The SMSF Professionals’ Association of Australia (SPAA) has voiced strong opposition to permitting the prudential regulator to apply prudential principles to the SMSF sector.
The move for the Australian Prudential Regulation Authority (APRA) to regulate SMSFs was “wilfully ignorant” of how the sector operated, SPAA said.
“The simple fact is APRA’s mandate under the Superannuation Industry (Supervision) legislation is to regulate funds solely on a prudential basis,” SPAA chief executive Andrea Slattery said.
“The reason for this level of control is to ensure trustees who are removed from fund members have substantial and robust systems in place to protect those members’ interests.
“This differs to SMSFs that have a more detailed and technical oversight to ensure the amounts being accumulated for members is directed to the sole purpose of building retirement savings.”
Slattery’s comments were made in response to a survey presented at the recent Association of Superannuation Funds of Australia conference that revealed 75.5 per cent of respondents would prefer APRA to be the single regulator for all types of super funds.
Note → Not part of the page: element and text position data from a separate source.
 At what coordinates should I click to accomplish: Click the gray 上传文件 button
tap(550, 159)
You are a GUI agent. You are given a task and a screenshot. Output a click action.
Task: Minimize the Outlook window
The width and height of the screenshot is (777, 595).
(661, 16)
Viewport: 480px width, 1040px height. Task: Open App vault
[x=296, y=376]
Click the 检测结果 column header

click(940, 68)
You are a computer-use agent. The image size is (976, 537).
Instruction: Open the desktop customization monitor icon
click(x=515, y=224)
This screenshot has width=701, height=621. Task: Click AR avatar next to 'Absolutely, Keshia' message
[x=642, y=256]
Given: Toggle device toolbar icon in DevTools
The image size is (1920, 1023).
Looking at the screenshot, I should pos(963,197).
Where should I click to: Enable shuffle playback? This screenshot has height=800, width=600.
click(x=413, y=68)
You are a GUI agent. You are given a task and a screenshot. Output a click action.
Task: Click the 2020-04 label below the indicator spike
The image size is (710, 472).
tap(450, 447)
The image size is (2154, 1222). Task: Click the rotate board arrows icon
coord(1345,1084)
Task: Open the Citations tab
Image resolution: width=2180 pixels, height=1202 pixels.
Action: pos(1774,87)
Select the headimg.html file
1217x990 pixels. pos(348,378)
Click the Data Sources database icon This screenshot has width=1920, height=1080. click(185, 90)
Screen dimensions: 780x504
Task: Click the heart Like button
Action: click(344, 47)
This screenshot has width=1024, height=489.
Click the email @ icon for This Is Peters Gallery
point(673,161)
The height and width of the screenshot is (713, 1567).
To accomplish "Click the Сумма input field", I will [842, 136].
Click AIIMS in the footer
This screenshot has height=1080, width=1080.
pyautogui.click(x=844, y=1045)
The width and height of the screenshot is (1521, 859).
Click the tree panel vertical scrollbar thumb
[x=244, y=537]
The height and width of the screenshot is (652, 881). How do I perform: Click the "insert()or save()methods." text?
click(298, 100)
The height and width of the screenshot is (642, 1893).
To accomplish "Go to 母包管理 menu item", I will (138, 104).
The Wallis report recognised small funds, where the fund member and trustee typically overlapped, required a unique approach to achieve the same regulatory outcome as the larger publicly available funds, Slattery said.
“This is the same as the Corporations [Act] where there are different requirements for public and private companies,” she said, adding APRA’s influence on prudential principles in the SMSF sector would result in significant changes in non-compliance as prudential supervision was general and broad based.
“This only works when large funds are involved due to their magnitude and scale of operation.
“It also ignores the fact that the current regulator, the Australian Taxation Office, is one of the premier government agencies that competently operates in a high-volume processing environment – when you consider there are more than half a million SMSFs, that’s exactly the type of agency that’s required for SMSFs.”